-- Begin RECORDS SHOWN --
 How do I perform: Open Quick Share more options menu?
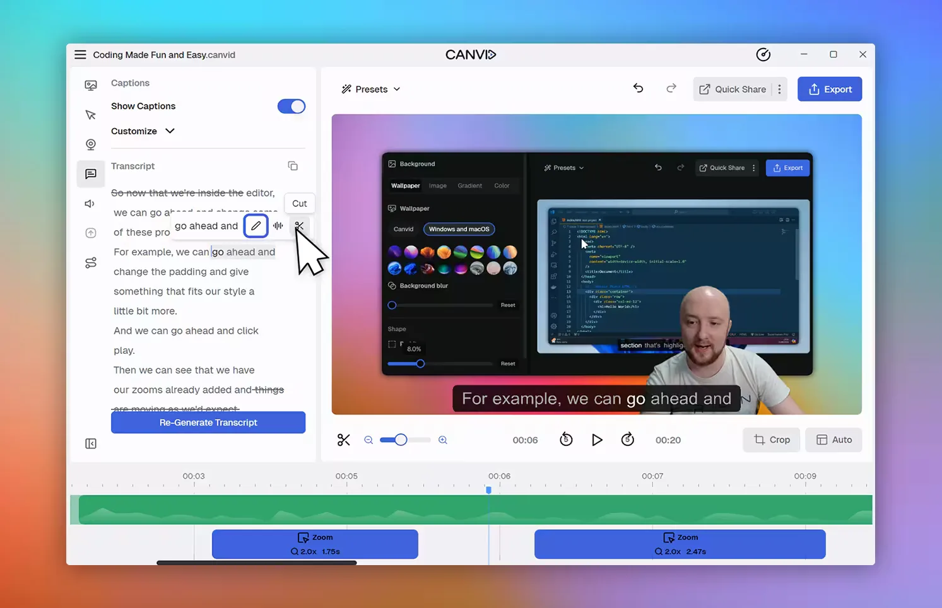(x=780, y=90)
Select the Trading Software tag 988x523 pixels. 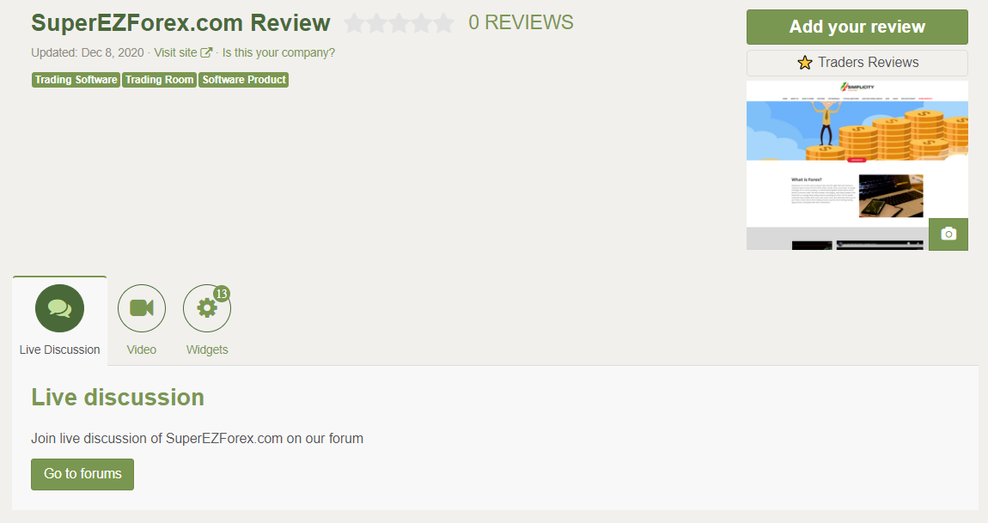[x=76, y=80]
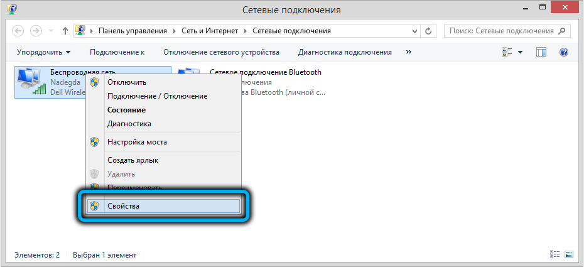Click Состояние in the context menu
Image resolution: width=584 pixels, height=267 pixels.
click(129, 110)
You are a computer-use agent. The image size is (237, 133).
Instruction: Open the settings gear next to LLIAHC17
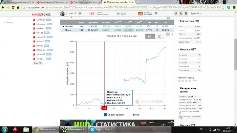point(80,14)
-- End RECORDS SHOWN --
TASK OBJECTIVE
Return every line of the listing above that contains the word "Open". Case counts.

EXERCISE RESULT
 How do I perform: Open Quick Share more options menu?
Instruction: Open the settings gear next to LLIAHC17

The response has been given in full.